[Excerpts from a dataset]
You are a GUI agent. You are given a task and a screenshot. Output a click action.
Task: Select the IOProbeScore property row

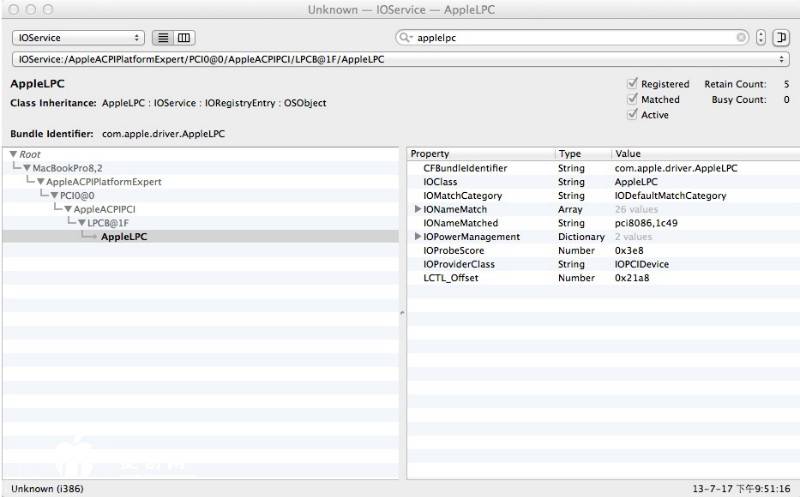(454, 251)
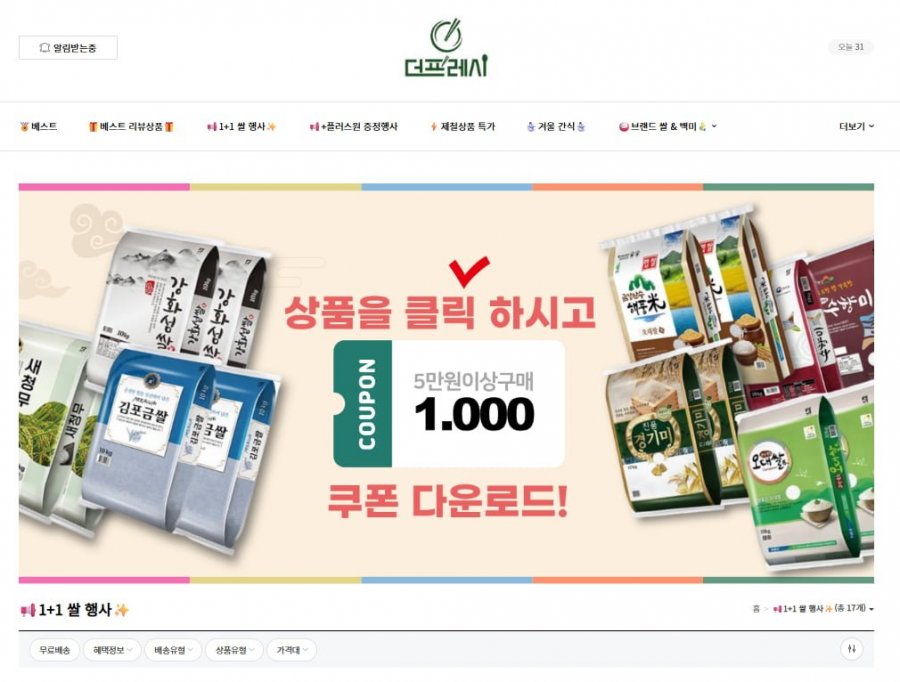Click the medal icon next to 베스트
This screenshot has width=900, height=682.
point(24,126)
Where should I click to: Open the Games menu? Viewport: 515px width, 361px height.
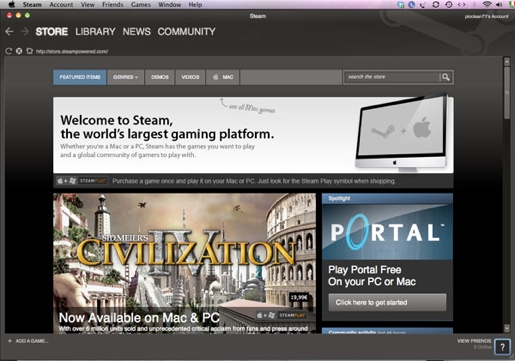[141, 5]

■ **EXERCISE BRIEF**
The whole of the data above needs retyping exactly, with pictures omitted.

■ **FINAL ANSWER**
You are a GUI agent. You are given a task and a screenshot. Output a click action.
Task: Select the IOProbeScore property row

(454, 251)
Click the medal icon next to 베스트
This screenshot has width=900, height=682.
point(24,126)
Where should I click to: Open the Games menu? Viewport: 515px width, 361px height.
[141, 5]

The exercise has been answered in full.